# DATA UNDER STUDY
━━━━
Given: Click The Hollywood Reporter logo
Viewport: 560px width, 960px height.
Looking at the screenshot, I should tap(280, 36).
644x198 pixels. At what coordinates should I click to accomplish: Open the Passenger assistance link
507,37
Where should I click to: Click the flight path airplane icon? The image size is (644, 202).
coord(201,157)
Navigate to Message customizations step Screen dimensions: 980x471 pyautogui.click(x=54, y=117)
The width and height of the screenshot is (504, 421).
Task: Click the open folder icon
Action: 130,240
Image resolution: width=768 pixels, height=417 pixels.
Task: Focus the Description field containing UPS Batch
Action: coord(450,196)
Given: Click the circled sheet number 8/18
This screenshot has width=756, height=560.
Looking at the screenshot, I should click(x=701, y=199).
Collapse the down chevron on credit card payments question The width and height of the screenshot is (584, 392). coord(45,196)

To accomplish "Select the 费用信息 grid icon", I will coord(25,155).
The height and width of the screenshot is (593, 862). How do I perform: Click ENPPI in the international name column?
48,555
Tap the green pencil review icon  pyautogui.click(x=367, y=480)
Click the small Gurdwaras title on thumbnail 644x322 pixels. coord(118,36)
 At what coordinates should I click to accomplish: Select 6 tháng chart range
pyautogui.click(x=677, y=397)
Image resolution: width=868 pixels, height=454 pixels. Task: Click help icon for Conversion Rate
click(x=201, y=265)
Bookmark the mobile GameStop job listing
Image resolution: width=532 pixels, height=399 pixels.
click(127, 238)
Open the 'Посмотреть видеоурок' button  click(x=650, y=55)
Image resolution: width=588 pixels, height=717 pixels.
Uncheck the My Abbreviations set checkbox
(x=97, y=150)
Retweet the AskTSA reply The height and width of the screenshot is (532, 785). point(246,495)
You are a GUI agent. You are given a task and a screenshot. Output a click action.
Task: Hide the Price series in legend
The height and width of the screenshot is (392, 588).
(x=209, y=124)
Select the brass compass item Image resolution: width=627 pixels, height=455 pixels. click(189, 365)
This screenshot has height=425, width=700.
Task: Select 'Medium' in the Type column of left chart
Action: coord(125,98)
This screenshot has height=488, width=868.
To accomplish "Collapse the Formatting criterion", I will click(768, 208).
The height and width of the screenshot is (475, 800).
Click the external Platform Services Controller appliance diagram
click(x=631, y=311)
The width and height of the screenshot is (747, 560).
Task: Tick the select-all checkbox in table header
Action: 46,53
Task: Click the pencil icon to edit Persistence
━━━━
Where a line of the entries contains "Collapse", report that line.

# EXERCISE ANSWER
Collapse the down chevron on credit card payments question The width and height of the screenshot is (584, 392). coord(45,196)
To accomplish "Collapse the Formatting criterion", I will click(768, 208).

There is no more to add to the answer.